Oystering was out of season, but Kennedy was testing a new sail on his prized vessel. When he saw a tall man wave at him from the barge, he tacked across the river and pulled alongside. Its head end was already submerged, and waves were splashing over its low deck from all sides.
“You better jump aboard, mister, she’s about to go under.”
“I’ve got a live cargo in the first hold I need to pull out,” Pitt said. “Do you have a power dredge?”
The oysterman stared at Pitt.

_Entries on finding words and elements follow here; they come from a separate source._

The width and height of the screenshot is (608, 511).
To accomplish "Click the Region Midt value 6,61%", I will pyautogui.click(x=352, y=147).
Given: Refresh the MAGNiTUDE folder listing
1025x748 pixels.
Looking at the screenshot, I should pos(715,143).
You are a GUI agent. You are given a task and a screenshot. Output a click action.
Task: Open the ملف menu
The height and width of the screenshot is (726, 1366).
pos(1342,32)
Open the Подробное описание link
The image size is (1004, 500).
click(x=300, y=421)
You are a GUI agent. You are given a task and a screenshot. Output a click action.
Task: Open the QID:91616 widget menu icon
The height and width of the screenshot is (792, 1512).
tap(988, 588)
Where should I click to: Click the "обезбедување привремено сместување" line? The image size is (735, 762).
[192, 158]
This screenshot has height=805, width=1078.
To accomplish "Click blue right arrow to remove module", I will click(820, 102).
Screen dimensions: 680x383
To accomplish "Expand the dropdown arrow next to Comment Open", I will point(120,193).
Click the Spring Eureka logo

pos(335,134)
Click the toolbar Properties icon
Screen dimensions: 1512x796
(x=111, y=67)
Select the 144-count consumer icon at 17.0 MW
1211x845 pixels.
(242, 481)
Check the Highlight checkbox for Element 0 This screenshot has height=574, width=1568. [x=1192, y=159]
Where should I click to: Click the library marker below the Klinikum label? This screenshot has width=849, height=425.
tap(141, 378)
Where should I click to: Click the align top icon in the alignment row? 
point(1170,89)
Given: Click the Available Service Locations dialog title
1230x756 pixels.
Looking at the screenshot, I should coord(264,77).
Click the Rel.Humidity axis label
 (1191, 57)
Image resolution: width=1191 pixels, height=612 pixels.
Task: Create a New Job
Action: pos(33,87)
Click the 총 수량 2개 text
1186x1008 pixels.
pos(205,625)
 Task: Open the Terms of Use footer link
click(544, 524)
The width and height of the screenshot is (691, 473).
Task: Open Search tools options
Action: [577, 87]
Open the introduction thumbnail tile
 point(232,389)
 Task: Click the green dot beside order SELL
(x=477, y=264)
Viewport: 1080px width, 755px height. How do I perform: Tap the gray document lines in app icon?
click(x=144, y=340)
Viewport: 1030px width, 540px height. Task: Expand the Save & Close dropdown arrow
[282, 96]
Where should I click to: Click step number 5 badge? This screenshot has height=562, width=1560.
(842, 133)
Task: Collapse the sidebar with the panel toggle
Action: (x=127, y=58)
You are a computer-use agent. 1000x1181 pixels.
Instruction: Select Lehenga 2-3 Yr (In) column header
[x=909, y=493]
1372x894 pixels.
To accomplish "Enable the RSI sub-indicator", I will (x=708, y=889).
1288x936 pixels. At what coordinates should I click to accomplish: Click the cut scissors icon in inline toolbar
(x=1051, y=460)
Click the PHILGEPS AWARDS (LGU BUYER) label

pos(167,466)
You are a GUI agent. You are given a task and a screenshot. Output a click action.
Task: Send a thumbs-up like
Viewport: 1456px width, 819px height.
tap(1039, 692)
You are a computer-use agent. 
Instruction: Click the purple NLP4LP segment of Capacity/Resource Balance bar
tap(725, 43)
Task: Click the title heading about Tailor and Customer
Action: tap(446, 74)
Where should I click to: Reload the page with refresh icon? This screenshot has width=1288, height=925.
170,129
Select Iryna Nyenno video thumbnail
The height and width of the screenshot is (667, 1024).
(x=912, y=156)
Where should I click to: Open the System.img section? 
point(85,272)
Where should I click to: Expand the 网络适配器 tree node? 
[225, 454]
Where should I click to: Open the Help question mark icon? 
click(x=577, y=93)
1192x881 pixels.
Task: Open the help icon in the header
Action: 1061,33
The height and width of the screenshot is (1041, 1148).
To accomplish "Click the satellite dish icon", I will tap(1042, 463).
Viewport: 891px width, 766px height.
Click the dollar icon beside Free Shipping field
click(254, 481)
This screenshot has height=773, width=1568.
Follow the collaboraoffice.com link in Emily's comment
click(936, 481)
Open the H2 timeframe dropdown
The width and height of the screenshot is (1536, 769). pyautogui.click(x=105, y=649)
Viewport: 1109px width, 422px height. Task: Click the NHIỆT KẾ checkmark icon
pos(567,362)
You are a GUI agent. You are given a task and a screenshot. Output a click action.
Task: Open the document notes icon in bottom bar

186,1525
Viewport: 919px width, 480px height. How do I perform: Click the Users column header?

He was dripping wet, yet his clothes were singed and marred with blood. Water splashed around his ankles, and there was urgency in his eyes, yet he stood with a remote coolness.
“Yep, I do,” Kennedy said. “With a freshly rebuilt motor. You’d best be quick about it.”
He swung a boom across that held a large dredge basket from a cable. Pitt grabbed the dredge and hauled it into the hold as the oysterman let out cable from a power winch.
The hold already had two feet of water sloshing around its bottom, with more spilling in from the wave action. Pitt heaved the dredge into a corner and uncoupled the cable from its mount. He groped in the water at the base of the bomb and located a lift chain he’d seen earlier.